Make sure you enable the GPU runtime to experience decent speed in this tutorial. Runtime -> Change Runtime type -> Hardware accelerator -> GPU

# Make sure you have a GPU running
!nvidia-smi
# Install the latest release of Haystack in your own environment
#! pip install farm-haystack

# Install the latest master of Haystack
!pip install --upgrade pip
!pip install git+https://github.com/deepset-ai/haystack.git#egg=farm-haystack[colab]

# The TaPAs-based TableReader requires the torch-scatter library
import torch

version = torch.__version__
!pip install torch-scatter -f https://data.pyg.org/whl/torch-{version}.html

# Install pygraphviz for visualization of Pipelines
!apt install libgraphviz-dev
!pip install pygraphviz

Start an Elasticsearch server

You can start Elasticsearch on your local machine instance using Docker.
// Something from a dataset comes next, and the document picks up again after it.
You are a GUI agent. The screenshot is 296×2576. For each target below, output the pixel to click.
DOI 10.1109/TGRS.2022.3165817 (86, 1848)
If Docker is not readily available in your environment (e.g. in Colab notebooks), then you can manually download and execute Elasticsearch from source.

# Recommended: Start Elasticsearch using Docker via the Haystack utility function
from haystack.utils import launch_es

launch_es()
# In Colab / No Docker environments: Start Elasticsearch from source
! wget https://artifacts.elastic.co/downloads/elasticsearch/elasticsearch-7.9.2-linux-x86_64.tar.gz -q
! tar -xzf elasticsearch-7.9.2-linux-x86_64.tar.gz
! chown -R daemon:daemon elasticsearch-7.9.2

import os
from subprocess import Popen, PIPE, STDOUT

es_server = Popen(
    ["elasticsearch-7.9.2/bin/elasticsearch"], stdout=PIPE, stderr=STDOUT, preexec_fn=lambda: os.setuid(1)  # as daemon
)
# wait until ES has started
! sleep 30
# Connect to Elasticsearch
from haystack.document_stores import ElasticsearchDocumentStore

document_index = "document"
document_store = ElasticsearchDocumentStore(host="localhost", username="", password="", index=document_index)

Add Tables to DocumentStore

To quickly demonstrate the capabilities of the EmbeddingRetriever and the TableReader we use a subset of 1000 tables and text documents from a dataset we have published in this paper.

Just as text passages, tables are represented as Document objects in Haystack. The content field, though, is a pandas DataFrame instead of a string.

# Let's first fetch some tables that we want to query
# Here: 1000 tables from OTT-QA
from haystack.utils import fetch_archive_from_http

doc_dir = "data/tutorial15"
s3_url = "https://s3.eu-central-1.amazonaws.com/deepset.ai-farm-qa/datasets/documents/table_text_dataset.zip"
fetch_archive_from_http(url=s3_url, output_dir=doc_dir)
# Add the tables to the DocumentStore

import json
from haystack import Document
import pandas as pd


def read_tables(filename):
    processed_tables = []
    with open(filename) as tables:
        tables = json.load(tables)
        for key, table in tables.items():
            current_columns = table["header"]
            current_rows = table["data"]
            current_df = pd.DataFrame(columns=current_columns, data=current_rows)
            document = Document(content=current_df, content_type="table", id=key)
            processed_tables.append(document)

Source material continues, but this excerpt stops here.